Other policy advocates for the poor agree that the tobacco tax funds should be used strategically to help patients who are having problems seeing a primary care doctor or specialist.
“To increase access in Medi-Cal, funds should be focused where access concerns are measured to be greatest,” said Linda Nguy, policy advocate with the Western Center on Law and Poverty. She adds that dental and mental health care are two areas where Medi-Cal access could be improved.
Health Access California’s Wright says the new Medi-Cal money would most likely be used for two things: restoring services slashed during the 2008 recession and increasing payments to doctors.

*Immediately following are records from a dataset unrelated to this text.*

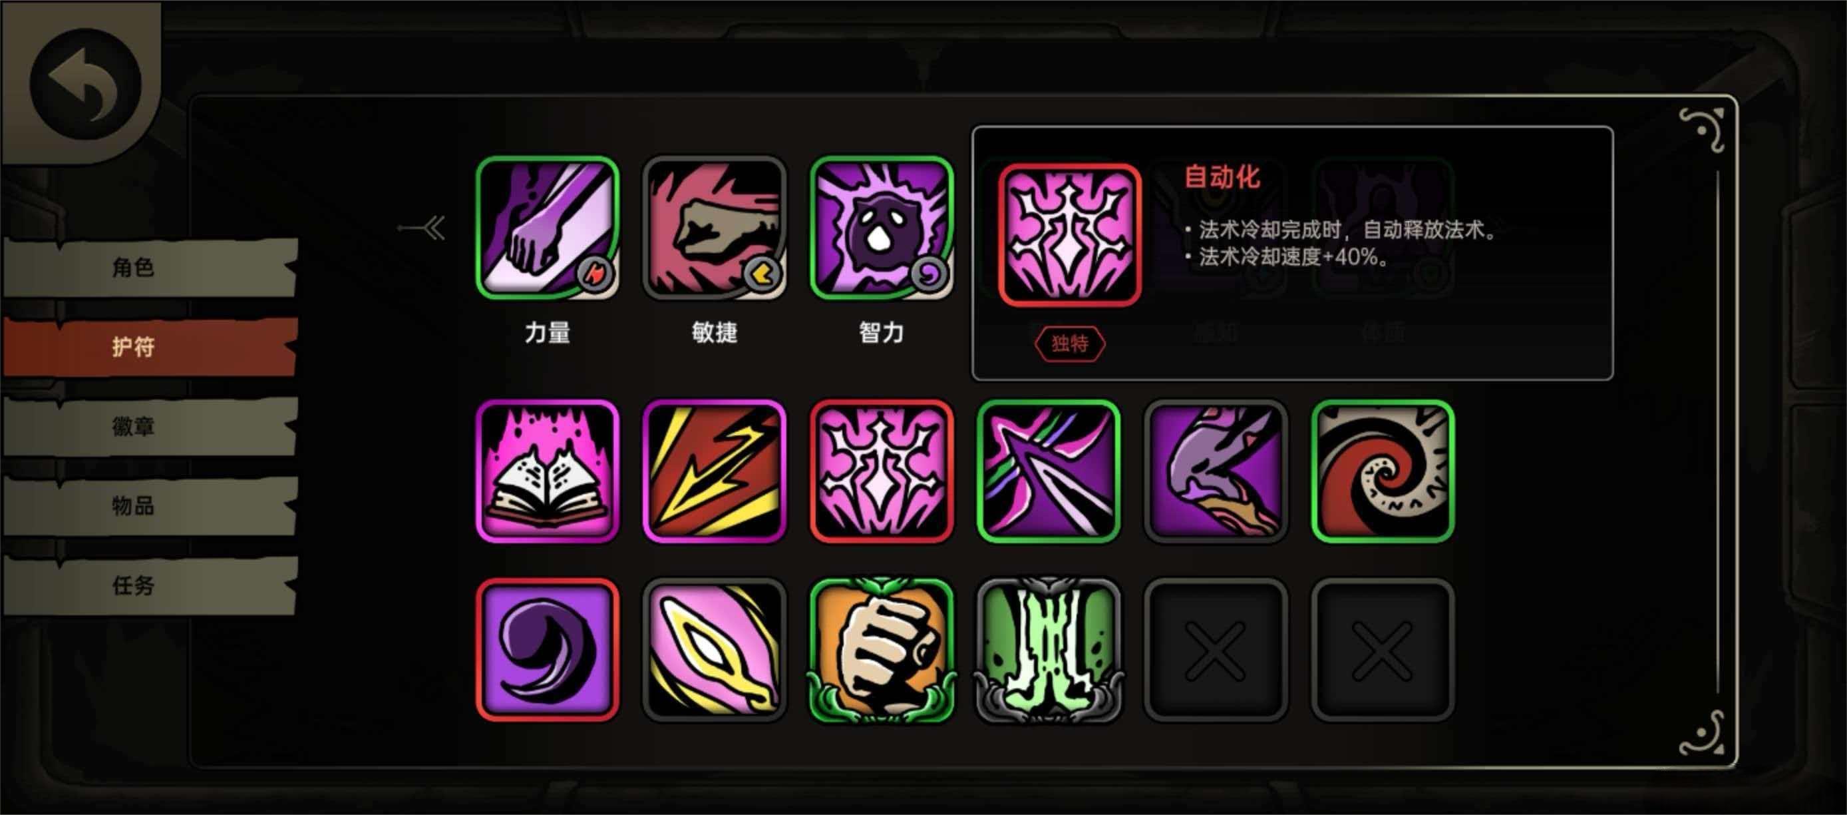The width and height of the screenshot is (1847, 815).
Task: Collapse talisman panel using arrow chevron
Action: [x=422, y=228]
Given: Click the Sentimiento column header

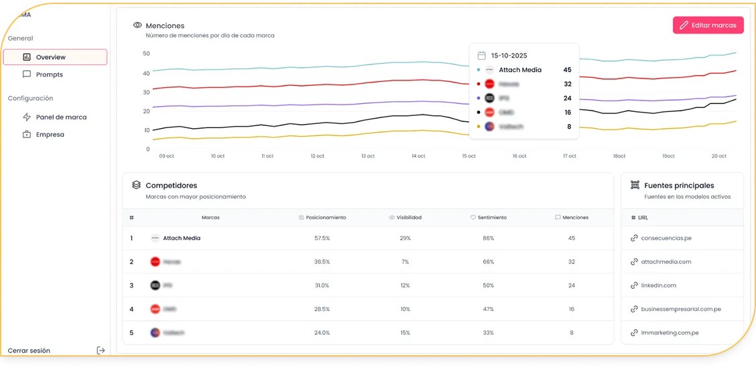Looking at the screenshot, I should [x=492, y=218].
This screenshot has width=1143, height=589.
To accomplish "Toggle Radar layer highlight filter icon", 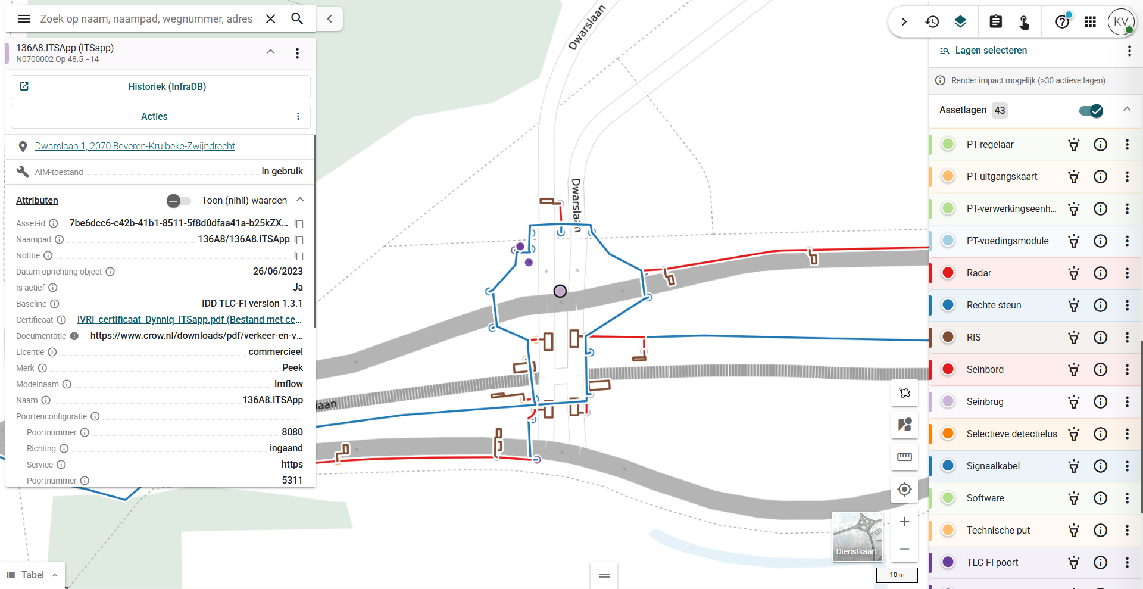I will pos(1073,273).
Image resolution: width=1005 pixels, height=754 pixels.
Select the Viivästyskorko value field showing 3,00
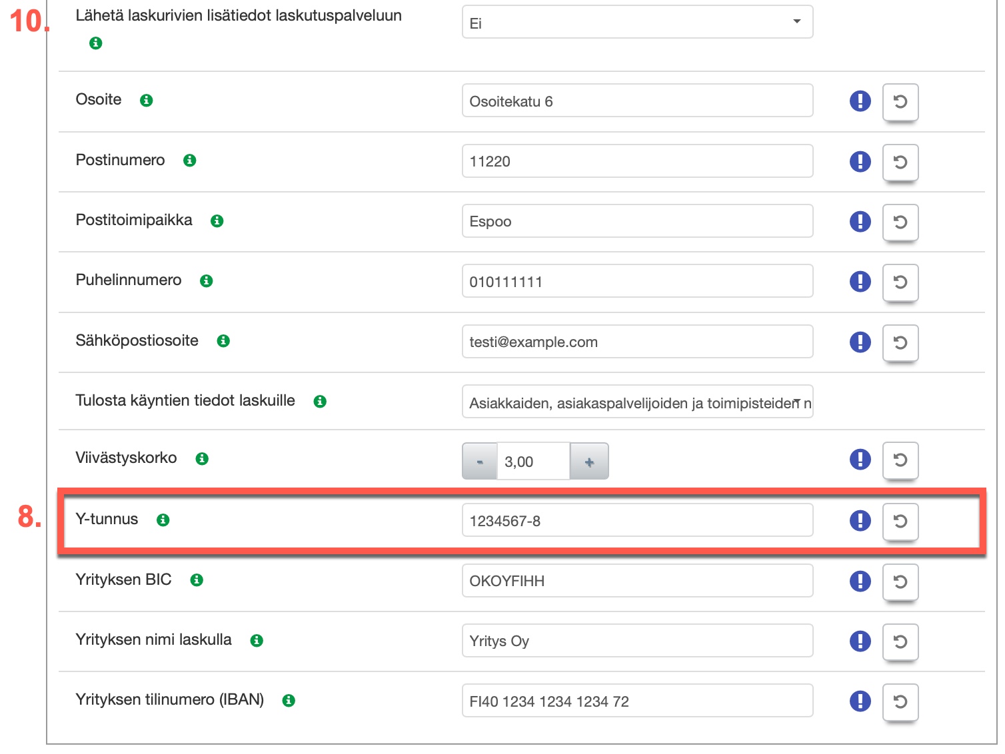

Podiatry, vision care and chiropractic services are just a few examples of benefits that were cut from Medi-Cal during the recession and are on Health Access California’s wish list of services to restore.
“You can’t make those investments unless there’s some money there to make it,” Wright said.
If Proposition 56 passes, a portion of the total new tobacco tax revenues, estimated at $1.3 to $1.6 billion in 2017-2018, the first year of implementation, would be locked in.
Before money can be spent on Medi-Cal, the University of California would receive $40 million to train physicians. Dental disease prevention efforts would be guaranteed ongoing funding, too. Medi-Cal would be funded with the remaining 82 percent of the revenues.